## Reading passage

Re: [PATCH V2 2/4] dt-bindings: arm: fsl: add mu binding doc

From: Oleksij Rempel <o.rempel@pengutronix.de>
Date: 2018-06-22 04:59:04
Also in: linux-arm-kernel

On Fri, Jun 22, 2018 at 03:31:11AM +0000, A.s. Dong wrote:

quoted

-----Original Message-----
From: Oleksij Rempel [mailto:o.rempel@pengutronix.de]
Sent: Friday, June 22, 2018 2:09 AM
To: A.s. Dong <aisheng.dong@nxp.com>
Cc: Sascha Hauer <s.hauer@pengutronix.de>; Rob Herring
[off-list ref]; Mark Rutland [off-list ref];
devicetree@vger.kernel.org; dongas86@gmail.com; dl-linux-imx <linux-
imx@nxp.com>; kernel@pengutronix.de; Fabio Estevam
[off-list ref]; shawnguo@kernel.org; linux-arm-
kernel@lists.infradead.org
Subject: Re: [PATCH V2 2/4] dt-bindings: arm: fsl: add mu binding doc

Hi,

On Thu, Jun 21, 2018 at 05:11:33PM +0000, A.s. Dong wrote:

quoted

Hi Sascha,

quoted

On Wed, Jun 20, 2018 at 01:43:10PM -0600, Rob Herring wrote:

quoted

On Sun, Jun 17, 2018 at 08:49:47PM +0800, Dong Aisheng wrote:

quoted

The Messaging Unit module enables two processors within the SoC
to communicate and coordinate by passing messages (e.g. data,
status and control) through the MU interface.

## Provided records
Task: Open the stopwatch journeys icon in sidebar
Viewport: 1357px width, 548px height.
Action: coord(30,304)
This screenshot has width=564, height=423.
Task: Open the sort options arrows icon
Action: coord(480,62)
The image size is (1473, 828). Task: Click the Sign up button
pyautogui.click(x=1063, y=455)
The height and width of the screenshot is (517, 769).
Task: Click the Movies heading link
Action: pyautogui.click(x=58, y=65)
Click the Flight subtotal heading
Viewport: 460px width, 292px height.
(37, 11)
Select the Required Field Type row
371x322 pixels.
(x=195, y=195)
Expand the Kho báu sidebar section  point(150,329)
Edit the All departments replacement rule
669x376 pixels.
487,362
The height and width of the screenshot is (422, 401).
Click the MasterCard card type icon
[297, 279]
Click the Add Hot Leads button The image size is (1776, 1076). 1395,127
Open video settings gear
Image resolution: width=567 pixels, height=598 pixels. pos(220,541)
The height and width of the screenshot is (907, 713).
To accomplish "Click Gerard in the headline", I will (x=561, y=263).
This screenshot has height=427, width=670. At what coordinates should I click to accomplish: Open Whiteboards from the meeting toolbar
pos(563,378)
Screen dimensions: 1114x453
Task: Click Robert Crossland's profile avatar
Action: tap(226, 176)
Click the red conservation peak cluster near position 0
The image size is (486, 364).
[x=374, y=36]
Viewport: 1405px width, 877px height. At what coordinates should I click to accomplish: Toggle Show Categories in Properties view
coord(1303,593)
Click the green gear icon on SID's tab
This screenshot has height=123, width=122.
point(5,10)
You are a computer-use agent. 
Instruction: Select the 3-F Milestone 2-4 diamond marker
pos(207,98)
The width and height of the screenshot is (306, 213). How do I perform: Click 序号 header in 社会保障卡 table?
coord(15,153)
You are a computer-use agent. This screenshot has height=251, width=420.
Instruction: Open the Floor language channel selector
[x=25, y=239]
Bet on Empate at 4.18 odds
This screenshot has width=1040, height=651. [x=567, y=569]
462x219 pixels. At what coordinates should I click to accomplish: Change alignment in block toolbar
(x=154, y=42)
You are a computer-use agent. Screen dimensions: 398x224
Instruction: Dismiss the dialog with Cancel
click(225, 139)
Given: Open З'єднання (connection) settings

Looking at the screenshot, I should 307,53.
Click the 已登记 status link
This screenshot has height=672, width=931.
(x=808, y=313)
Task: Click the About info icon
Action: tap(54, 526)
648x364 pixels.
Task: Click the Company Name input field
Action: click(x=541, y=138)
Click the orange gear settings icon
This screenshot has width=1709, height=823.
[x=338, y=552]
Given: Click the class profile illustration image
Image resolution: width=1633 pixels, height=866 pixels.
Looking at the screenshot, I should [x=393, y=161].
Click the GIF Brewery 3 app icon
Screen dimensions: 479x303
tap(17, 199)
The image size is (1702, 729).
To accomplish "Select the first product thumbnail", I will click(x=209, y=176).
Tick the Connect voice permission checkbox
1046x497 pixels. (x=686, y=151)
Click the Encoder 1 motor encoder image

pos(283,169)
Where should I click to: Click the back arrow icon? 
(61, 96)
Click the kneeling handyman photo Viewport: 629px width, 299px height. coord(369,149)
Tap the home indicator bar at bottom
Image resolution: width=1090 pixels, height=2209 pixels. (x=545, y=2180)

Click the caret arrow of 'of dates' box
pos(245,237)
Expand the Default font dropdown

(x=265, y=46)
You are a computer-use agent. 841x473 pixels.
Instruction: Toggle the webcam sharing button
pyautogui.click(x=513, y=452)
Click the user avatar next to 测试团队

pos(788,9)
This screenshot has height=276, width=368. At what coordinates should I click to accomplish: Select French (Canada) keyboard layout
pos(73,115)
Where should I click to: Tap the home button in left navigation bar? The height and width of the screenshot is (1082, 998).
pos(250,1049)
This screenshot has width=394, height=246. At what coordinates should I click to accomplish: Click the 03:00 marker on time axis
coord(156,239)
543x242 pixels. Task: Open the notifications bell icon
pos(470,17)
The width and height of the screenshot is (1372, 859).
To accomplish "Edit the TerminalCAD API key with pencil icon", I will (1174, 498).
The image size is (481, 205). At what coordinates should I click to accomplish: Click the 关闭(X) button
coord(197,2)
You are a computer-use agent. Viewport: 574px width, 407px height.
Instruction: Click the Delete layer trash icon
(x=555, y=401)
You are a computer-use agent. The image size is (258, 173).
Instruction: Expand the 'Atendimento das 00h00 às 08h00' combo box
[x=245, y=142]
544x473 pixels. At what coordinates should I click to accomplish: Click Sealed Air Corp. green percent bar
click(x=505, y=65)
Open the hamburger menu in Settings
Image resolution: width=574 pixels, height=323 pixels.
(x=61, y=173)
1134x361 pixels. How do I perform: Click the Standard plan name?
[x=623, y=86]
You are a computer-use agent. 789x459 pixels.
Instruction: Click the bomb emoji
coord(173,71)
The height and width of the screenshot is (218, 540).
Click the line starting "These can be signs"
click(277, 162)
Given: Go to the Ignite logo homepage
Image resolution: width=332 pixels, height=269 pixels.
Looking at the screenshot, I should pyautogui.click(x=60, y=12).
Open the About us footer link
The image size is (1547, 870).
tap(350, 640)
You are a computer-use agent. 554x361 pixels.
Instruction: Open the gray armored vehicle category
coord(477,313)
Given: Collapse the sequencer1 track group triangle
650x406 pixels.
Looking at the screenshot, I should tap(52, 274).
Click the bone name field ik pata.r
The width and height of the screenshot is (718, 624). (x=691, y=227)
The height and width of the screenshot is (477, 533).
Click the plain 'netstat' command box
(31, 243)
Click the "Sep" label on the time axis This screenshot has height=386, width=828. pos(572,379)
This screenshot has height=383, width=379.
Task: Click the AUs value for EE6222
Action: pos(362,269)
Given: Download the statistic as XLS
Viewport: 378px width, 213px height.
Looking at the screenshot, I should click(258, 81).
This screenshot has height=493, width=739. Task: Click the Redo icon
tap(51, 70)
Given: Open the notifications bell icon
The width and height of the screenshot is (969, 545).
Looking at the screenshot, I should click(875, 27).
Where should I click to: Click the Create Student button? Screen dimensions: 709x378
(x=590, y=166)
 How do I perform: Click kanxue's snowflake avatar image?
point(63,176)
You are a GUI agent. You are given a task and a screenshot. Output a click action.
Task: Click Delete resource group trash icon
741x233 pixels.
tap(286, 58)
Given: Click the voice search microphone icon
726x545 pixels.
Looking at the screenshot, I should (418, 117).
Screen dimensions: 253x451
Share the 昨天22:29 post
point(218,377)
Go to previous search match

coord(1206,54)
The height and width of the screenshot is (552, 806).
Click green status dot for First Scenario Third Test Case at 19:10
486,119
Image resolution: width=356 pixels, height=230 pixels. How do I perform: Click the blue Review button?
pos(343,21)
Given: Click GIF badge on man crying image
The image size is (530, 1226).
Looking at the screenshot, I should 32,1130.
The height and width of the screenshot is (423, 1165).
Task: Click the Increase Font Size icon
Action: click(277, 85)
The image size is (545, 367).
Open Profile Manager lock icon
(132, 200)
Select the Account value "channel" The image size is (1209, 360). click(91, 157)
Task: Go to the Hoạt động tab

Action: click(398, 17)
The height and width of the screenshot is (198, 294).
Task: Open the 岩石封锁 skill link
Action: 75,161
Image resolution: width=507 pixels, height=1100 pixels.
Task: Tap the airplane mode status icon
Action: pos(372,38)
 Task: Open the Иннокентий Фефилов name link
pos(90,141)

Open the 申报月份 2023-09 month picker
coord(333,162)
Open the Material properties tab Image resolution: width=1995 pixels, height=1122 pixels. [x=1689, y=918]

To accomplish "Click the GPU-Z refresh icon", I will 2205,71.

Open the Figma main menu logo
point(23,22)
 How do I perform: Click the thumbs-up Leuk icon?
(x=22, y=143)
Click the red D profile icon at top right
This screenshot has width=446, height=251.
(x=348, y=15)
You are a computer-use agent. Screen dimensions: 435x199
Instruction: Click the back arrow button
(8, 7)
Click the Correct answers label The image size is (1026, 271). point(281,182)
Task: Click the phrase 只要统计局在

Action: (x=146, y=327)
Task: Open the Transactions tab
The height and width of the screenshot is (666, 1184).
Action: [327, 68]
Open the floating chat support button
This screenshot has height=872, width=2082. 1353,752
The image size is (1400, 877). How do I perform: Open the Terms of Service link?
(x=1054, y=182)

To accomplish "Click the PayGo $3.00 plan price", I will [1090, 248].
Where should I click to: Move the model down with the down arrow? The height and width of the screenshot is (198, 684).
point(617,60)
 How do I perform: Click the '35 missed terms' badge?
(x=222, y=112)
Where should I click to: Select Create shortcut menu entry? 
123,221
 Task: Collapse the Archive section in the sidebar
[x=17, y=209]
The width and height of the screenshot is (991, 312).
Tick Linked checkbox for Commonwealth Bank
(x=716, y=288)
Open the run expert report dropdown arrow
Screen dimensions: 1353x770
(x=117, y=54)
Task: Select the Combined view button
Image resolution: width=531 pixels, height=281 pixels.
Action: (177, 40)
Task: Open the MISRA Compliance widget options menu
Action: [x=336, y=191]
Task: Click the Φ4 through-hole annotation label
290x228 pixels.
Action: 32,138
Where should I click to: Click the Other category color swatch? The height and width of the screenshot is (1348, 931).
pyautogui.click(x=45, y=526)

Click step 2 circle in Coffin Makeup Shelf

## Instructions for the task
Continue the mailing-list thread about the MU binding doc patch, starting right after its last sentence and keeping the rows out of it.

## Exercise result
---
v1->v2:
 * typo fixes
 * remove status property
 * remove imx6&7 compatible string which may be added later for
   the generic mailbox binding

Note: Because MU used by SCU is not implemented as a mailbox
driver, Instead, they're provided in library calls to gain higher

performance.

quoted

Using a binding doesn't mean you have to use an OS's subsystem.

What needs higher performance? What's the performance difference?

Why

quoted

can't the mailbox framework be improved?

From what I see the performance is improved by polling the interrupt
registers rather than using interrupts.
I see no reason though why this can't be implemented with the
mailbox framework as is.

I thought you've agreed to not write generic MU(mailbox) driver for SCU.
https://www.spinics.net/lists/arm-kernel/msg650217.html
But seems it's still not quite certain...

I'd like to explain some more.

1) the interrupt mechanism is not quite suitable for SCU firmware
protocol as the transfer size would be more than 4 words and the
response data size is also undetermined (it's set by SCU firmware side

during a response).

quoted

So polling mode may be the best way to handle this as MU message
handling usually is quite fast in a few microseconds.

2) It's true that Mailbox framework is well designed and powerful.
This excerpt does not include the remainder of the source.